Food
Eight treasures on the festive table
Updated: 2011-02-08 07:36
By Shi Yingying (China Daily)
Shanghai
There's only one dessert that truly deserves pride of place on the Shanghainese family's Chinese New Year Eve reunion dinner - a pile of tender and sticky rice topped with candied fruit and stuffed with a center of sweetened red bean paste. This is babao fan, or eight treasures rice pudding.
Risotto may easily win awards as the most clichd dish of the decade, but it is this sweet rice pudding that brings comfort during the cold, wet nights of a Shanghai winter.
Baboa fan - a colorful pile of sweetness and good wishes. Provided to China Daily |
The rice pudding is steamed and fragrant with its topping of preserved plums, dates and the finishing touch of an osmanthus sauce drizzled over the piping hot pudding.

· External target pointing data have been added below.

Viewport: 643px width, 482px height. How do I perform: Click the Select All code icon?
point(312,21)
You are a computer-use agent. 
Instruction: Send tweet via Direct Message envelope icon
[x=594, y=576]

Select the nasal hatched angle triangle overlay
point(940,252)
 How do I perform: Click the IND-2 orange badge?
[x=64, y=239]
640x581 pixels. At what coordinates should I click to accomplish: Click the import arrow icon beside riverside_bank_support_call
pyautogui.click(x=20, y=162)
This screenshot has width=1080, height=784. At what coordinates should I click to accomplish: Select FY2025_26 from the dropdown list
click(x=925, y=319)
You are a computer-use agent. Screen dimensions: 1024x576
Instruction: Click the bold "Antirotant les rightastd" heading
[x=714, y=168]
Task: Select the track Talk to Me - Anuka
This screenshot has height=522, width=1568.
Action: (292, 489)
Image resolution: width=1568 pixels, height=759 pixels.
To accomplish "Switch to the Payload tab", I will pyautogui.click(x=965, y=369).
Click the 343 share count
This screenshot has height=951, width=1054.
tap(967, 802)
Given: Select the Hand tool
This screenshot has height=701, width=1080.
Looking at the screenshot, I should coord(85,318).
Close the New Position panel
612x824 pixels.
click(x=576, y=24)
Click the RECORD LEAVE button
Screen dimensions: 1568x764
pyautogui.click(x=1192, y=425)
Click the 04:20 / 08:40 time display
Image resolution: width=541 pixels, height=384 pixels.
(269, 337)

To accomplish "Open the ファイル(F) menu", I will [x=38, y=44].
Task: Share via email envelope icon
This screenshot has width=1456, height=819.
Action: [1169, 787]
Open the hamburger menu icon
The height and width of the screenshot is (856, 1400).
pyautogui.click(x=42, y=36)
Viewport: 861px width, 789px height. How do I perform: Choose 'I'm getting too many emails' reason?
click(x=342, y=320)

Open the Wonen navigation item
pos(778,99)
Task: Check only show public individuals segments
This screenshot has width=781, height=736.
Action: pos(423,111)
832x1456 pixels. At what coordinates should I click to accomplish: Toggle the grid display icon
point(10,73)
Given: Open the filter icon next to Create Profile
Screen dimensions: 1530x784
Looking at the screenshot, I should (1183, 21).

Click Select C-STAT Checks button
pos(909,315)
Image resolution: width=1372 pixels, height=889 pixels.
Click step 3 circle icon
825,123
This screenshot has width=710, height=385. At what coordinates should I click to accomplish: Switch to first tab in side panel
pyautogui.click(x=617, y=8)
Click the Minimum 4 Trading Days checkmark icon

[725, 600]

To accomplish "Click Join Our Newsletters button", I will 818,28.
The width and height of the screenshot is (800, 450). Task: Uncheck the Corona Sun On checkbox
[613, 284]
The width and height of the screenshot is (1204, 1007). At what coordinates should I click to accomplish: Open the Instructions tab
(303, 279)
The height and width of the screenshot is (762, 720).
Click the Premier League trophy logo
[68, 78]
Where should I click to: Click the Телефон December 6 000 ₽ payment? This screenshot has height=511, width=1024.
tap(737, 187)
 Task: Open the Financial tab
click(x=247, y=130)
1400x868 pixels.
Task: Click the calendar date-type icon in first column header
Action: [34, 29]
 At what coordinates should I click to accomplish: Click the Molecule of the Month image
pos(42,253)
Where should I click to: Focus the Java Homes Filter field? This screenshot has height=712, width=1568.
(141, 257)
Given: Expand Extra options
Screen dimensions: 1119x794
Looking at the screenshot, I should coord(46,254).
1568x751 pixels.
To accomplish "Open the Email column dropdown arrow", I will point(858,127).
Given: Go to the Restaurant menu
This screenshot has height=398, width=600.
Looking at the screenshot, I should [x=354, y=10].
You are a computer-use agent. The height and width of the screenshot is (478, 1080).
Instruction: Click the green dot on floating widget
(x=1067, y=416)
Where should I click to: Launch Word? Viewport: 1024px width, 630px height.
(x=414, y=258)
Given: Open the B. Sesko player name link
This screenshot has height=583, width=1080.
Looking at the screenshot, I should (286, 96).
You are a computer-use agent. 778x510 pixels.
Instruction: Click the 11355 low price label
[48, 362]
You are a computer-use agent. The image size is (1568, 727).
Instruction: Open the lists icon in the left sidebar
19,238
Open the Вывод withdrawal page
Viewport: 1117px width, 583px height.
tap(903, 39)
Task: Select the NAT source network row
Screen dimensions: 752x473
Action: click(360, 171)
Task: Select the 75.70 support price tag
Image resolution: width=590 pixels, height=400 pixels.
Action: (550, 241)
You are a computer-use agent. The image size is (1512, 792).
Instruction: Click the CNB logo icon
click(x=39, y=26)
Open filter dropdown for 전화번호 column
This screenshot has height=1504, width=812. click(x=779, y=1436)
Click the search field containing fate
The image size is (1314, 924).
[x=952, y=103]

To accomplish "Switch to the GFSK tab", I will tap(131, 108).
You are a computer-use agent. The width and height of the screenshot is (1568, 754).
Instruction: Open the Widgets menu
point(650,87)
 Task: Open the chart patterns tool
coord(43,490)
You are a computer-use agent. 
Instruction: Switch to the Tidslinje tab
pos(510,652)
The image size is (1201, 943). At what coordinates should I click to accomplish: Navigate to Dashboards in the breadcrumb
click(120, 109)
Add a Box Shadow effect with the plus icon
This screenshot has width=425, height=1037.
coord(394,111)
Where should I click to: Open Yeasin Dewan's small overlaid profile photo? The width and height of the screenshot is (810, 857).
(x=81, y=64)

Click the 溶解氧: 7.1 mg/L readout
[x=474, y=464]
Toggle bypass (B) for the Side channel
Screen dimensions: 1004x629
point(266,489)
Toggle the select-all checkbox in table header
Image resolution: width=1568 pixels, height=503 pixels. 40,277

Eating is not supposed to be a transcendent experience and there is no need to decipher flavors, or to justify its price, according to Shanghainese Miranda Yao, who learnt how to make the rice pudding in the city where she grew up.
For her, some of the most powerful recollections are those infused with the scent of the eight-treasure rice pudding and family.
"We never cut it into equal portions, never. The traditional way of serving it on the big round table with family around is to have a spoon in everybody's hand and you get to pick your favorite part - whether it's the rice itself, candied fruit or red bean paste," she says.
"I don't exactly know the origin of the name, but in the old days when there was not much available, people put leftover nuggets of lotus seeds, gingko nuts, raisins, honeydew, preserved peaches, pear, ginger and plums on the steamed rice - I guess that's the eight treasures," says Yao. "It is a dessert meant to seem decadent, without the embellishment of expensive ingredients."
Bolstered by her childhood memories of this Shanghai dessert, Yao now runs a small cooking studio that offers classes teaching novice cooks how to make the eight-treasure rice pudding before the Lunar New Year every spring.
In the chilly winter of Shanghai, this is the dish to delight the children, heal the soul or feed a family. It is the kind of dessert, like fruit cake at Christmas, that is made to reconnect with memories. That's the real treasure.